Around the same time, Clinton-Gore appointee Carol Browner, head of
the EPA, was quoted in the NY Times as having said that the
administration would be "relaxing" the Delaney Clause (named after its
author, Congressman James Delaney, D-NY). Congress had inserted this
clause into section 409 of the federal Food, Drug and Cosmetic Act in
1958. It prohibited FDA approval of any food additive found to cause
cancer in humans or animals. Alone among all food-related directives,
this legislation put the onus on the manufacturers to demonstrate that
their products were safe before they were allowed to
become commercially available. (7) A federal appeals
court in July 1992 expanded the jurisdiction of the Delaney Clause,
ruling that it was applicable to cancer-causing pesticides in
processed food. Browner retracted her comment, claiming she'd never
said it, but the proof was in the pudding. The ban on cancer-causing
additives (the "Precautionary Principle") that had held through the
Eisenhower, Kennedy, Johnson, Nixon, Ford, Reagan and Bush, Sr.
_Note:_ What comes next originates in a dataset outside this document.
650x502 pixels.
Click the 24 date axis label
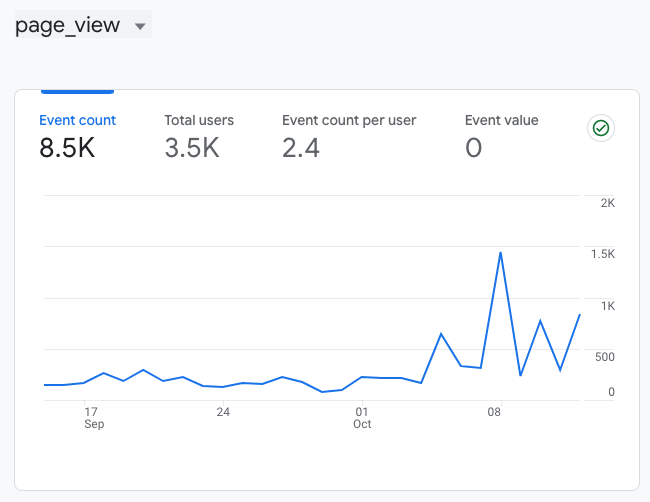223,411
administrations was finally removed, not by the Republicans but by
the Clinton-Gore administration. Instead of expanding the Delaney
clause to protect produce and other unprocessed foods, the new Food
Quality Protection Act legislation permitted "safe" amounts of
carcinogenic chemicals (as designated by the Environmental Protection
Agency) to be added to all food. (According to Peter Montague, editor
of Rachel's Weekly, "no one knows how 'safe amounts' of
carcinogens can be established, especially when several carcinogens
and other poisons are added simultaneously to the food of tens of
millions of people.) Nevertheless, the Clinton-Gore administration
spun this as "progress."
The Clinton administration, with guidance from Gore's office, also cut
numerous deals over the pesticide Methyl Bromide despite its reported
effects of contributing to Ozone depletion and its devastating health
consequences on farm workers picking strawberries.
Much is being made these days about the need to save the Arctic
Wildlife Refuge. But Clinton-Gore opened the National Petroleum
Reserve -- 24 million untouched acres adjacent to the refuge, home to
a large caribou herd and numerous arctic species -- to oil drilling.
The chief beneficiary of this was Arco, a major ($1.4 million)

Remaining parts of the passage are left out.